Development of a reverse transcription-loop-mediated isothermal amplification (LAMP) assay for the rapid detection of onion yellow dwarf virus

Onion yellow dwarf virus (OYDV) is one of the most important viral pathogens of onion. In particular, on 'Rossa di Tropea' onion, granted with Protected Geographical Indication (PGI) trademarks, this pathogen represents the most limiting biotic stress in terms of spread, severity of symptoms and damage, and its detection is necessary to preserve high quality standards and avoid yield losses. A reverse transcription-loop; mediated isothermal amplification (RT-LAMP) assay was developed for detection of OYDV. The specificity, sensitivity, repeatability and reproducibility of the assay were validated according to EPPO standard PM7/98 (2). Diagnostic specificity, diagnostic sensitivity and diagnostic accuracy were determined in both leaf and bulb tissues.

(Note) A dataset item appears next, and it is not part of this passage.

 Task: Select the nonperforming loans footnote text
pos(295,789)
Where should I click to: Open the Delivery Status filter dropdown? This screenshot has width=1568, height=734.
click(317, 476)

To enhance the feasibility of a LAMP-based method for field diagnosis, several nucleic acid extraction methods were compared to simplify sample preparation. The results showed the reliability of the method for OYDV detection, with a limit of detection (LOD) comparable to real time reverse transcription polymerase chain reaction (RT-qPCR). The ease of sample preparation, and the more than acceptable LOD, indicated that the RT-LAMP assay could be used in plant pathology laboratories with limited facilities and resources, as well as directly in the field. This work was carried out in the frame of SI.ORTO project.